— Task to carry out —
From the first line to the last, write out the data below exactly.

— Provided information —
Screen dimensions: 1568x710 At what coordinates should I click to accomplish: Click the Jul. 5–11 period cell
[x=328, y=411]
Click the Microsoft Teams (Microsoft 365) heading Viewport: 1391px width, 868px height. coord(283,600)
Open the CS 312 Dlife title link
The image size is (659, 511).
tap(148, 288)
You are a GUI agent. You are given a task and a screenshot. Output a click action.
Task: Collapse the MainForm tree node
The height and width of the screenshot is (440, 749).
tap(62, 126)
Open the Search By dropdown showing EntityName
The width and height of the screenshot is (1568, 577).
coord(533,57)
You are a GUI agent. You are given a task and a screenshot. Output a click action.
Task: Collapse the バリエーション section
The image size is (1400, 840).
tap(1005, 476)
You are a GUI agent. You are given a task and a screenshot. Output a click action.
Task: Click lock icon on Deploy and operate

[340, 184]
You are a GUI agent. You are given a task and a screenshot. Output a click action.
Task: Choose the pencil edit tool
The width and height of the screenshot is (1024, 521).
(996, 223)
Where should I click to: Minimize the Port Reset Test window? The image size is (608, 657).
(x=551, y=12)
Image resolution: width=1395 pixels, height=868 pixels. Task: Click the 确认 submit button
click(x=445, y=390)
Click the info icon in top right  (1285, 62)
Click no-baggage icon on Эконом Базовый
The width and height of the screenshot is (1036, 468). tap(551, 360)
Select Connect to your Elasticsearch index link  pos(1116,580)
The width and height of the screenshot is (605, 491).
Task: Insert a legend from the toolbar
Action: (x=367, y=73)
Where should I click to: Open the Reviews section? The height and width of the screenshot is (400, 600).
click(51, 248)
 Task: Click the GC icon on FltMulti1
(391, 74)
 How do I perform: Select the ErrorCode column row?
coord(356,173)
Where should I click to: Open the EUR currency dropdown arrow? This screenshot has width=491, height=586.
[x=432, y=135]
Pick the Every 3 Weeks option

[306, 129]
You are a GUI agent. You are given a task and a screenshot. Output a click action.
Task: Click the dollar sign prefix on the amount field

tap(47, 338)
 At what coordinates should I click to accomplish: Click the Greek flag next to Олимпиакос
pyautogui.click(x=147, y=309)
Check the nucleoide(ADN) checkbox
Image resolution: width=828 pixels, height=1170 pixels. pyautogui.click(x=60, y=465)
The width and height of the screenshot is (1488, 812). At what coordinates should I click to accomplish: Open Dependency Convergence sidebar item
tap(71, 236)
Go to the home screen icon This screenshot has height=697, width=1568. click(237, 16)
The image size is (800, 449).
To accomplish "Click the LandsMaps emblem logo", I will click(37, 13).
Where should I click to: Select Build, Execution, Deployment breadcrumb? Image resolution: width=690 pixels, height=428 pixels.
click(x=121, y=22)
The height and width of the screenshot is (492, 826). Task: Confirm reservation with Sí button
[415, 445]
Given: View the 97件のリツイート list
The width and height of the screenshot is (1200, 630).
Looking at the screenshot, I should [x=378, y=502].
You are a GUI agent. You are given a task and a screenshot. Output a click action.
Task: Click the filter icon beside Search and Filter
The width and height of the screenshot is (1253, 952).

— Response to this exercise —
Screen dimensions: 1568x710 At what coordinates should I click to accomplish: Click the Jul. 5–11 period cell
[x=328, y=411]
Click the Microsoft Teams (Microsoft 365) heading Viewport: 1391px width, 868px height. coord(283,600)
Open the CS 312 Dlife title link
The image size is (659, 511).
tap(148, 288)
You are a GUI agent. You are given a task and a screenshot. Output a click action.
Task: Collapse the MainForm tree node
The height and width of the screenshot is (440, 749).
tap(62, 126)
Open the Search By dropdown showing EntityName
The width and height of the screenshot is (1568, 577).
coord(533,57)
You are a GUI agent. You are given a task and a screenshot. Output a click action.
Task: Collapse the バリエーション section
The image size is (1400, 840).
tap(1005, 476)
You are a GUI agent. You are given a task and a screenshot. Output a click action.
Task: Click lock icon on Deploy and operate

[340, 184]
You are a GUI agent. You are given a task and a screenshot. Output a click action.
Task: Choose the pencil edit tool
The width and height of the screenshot is (1024, 521).
(996, 223)
Where should I click to: Minimize the Port Reset Test window? The image size is (608, 657).
(x=551, y=12)
Image resolution: width=1395 pixels, height=868 pixels. Task: Click the 确认 submit button
click(x=445, y=390)
Click the info icon in top right  (1285, 62)
Click no-baggage icon on Эконом Базовый
The width and height of the screenshot is (1036, 468). tap(551, 360)
Select Connect to your Elasticsearch index link  pos(1116,580)
The width and height of the screenshot is (605, 491).
Task: Insert a legend from the toolbar
Action: (x=367, y=73)
Where should I click to: Open the Reviews section? The height and width of the screenshot is (400, 600).
click(51, 248)
 Task: Click the GC icon on FltMulti1
(391, 74)
 How do I perform: Select the ErrorCode column row?
coord(356,173)
Where should I click to: Open the EUR currency dropdown arrow? This screenshot has width=491, height=586.
[x=432, y=135]
Pick the Every 3 Weeks option

[306, 129]
You are a GUI agent. You are given a task and a screenshot. Output a click action.
Task: Click the dollar sign prefix on the amount field

tap(47, 338)
 At what coordinates should I click to accomplish: Click the Greek flag next to Олимпиакос
pyautogui.click(x=147, y=309)
Check the nucleoide(ADN) checkbox
Image resolution: width=828 pixels, height=1170 pixels. pyautogui.click(x=60, y=465)
The width and height of the screenshot is (1488, 812). At what coordinates should I click to accomplish: Open Dependency Convergence sidebar item
tap(71, 236)
Go to the home screen icon This screenshot has height=697, width=1568. click(237, 16)
The image size is (800, 449).
To accomplish "Click the LandsMaps emblem logo", I will click(37, 13).
Where should I click to: Select Build, Execution, Deployment breadcrumb? Image resolution: width=690 pixels, height=428 pixels.
click(x=121, y=22)
The height and width of the screenshot is (492, 826). Task: Confirm reservation with Sí button
[415, 445]
Given: View the 97件のリツイート list
The width and height of the screenshot is (1200, 630).
Looking at the screenshot, I should [x=378, y=502].
You are a GUI agent. You are given a task and a screenshot. Output a click action.
Task: Click the filter icon beside Search and Filter
The width and height of the screenshot is (1253, 952).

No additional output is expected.